L'errore da non fare
Non strizzare a fondo le erbette dopo la cottura è l'errore più comune. L'acqua in eccesso rende il ripieno acquoso e la pasta sfoglia inferiore non riesce a croccantare. Prendi le erbette cotte ancora calde, mettile in uno strofinaccio pulito e torci con forza. Vedrai uscire molta acqua: è quello che devi eliminare per una torta croccante.
I nostri consigli
- Conserva la torta in frigorifero per 3 giorni coperta con pellicola trasparente. Si riscalda benissimo: 10 minuti nel forno a 160 gradi la renderanno nuovamente croccante. Puoi anche congelarla intera o a fette per 2-3 mesi.
- Se non trovi erbette fresche, puoi usare bietola da costa, cicoria di campo o persino spinaci: il metodo di cottura e strizzatura rimane identico.
- Per una versione più ricca, aggiungi al ripieno una manciata di pinoli o noci tostate tritate, o un pizzico di noce moscata: donano una profondità di sapore molto gradevole.
- La pasta sfoglia rettangolare è la base perfetta perché si piega naturalmente a metà. Se usi pasta sfoglia rotonda, accorcia semplicemente la doratura sul tempo totale.
Quando prepararla
La torta salata d'erbette è un piatto perfetto in autunno e inverno quando le erbette selvatiche sono al massimo della loro consistenza e del sapore. Rimane comunque valida tutto l'anno grazie alle verdure coltivate disponibili nei mercati. È ideale per pranzi di famiglia, buffet freddi, pic-nic, merenda sostanziosa o cena leggera.
Domande frequenti
- Posso usare pasta sfoglia già burrosa al posto di quella classica? Sì, anzi avrà ancora più croccantezza. I tempi di cottura rimangono uguali, solo controlla che non dori troppo in fretta.
- Il ripieno può essere preparato il giorno prima? Sì, preparalo e conservalo in frigorifero coperto. Prima di assemblare la torta, lascialo a temperatura ambiente 15 minuti per renderlo meno freddo.

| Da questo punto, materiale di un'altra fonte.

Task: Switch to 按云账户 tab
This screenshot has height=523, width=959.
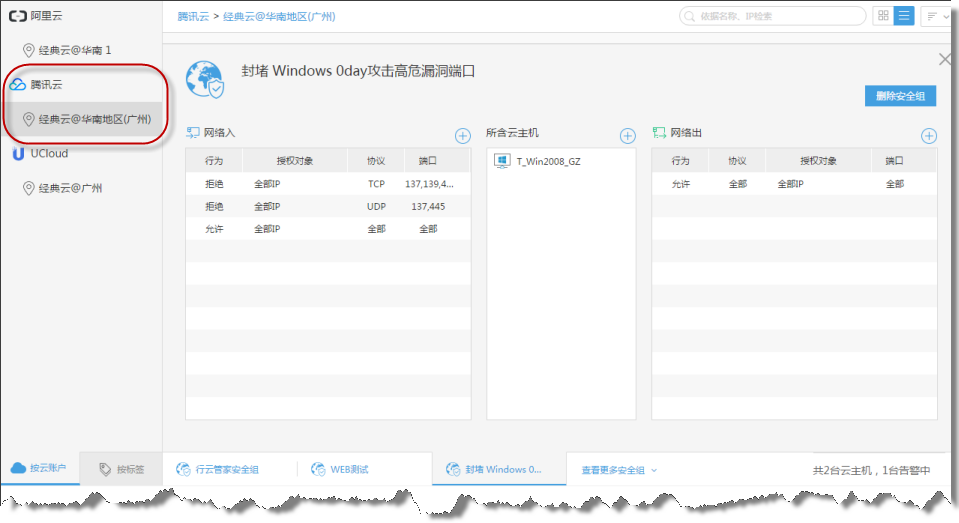Action: (40, 469)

- Che differenza c'è tra usare ricotta e usare una besciamella nel ripieno? La ricotta è più leggera, rende il ripieno cremoso ma asciutto. La besciamella lo rende più morbido e fluido, cambia la consistenza finale: scelta di gusto personale.
- La torta si taglia meglio calda o fredda? Tiepida o completamente fredda. Calda sfuma un poco perché il ripieno è ancora morbido. Se la servi subito, attendi almeno 10 minuti prima di tagliare.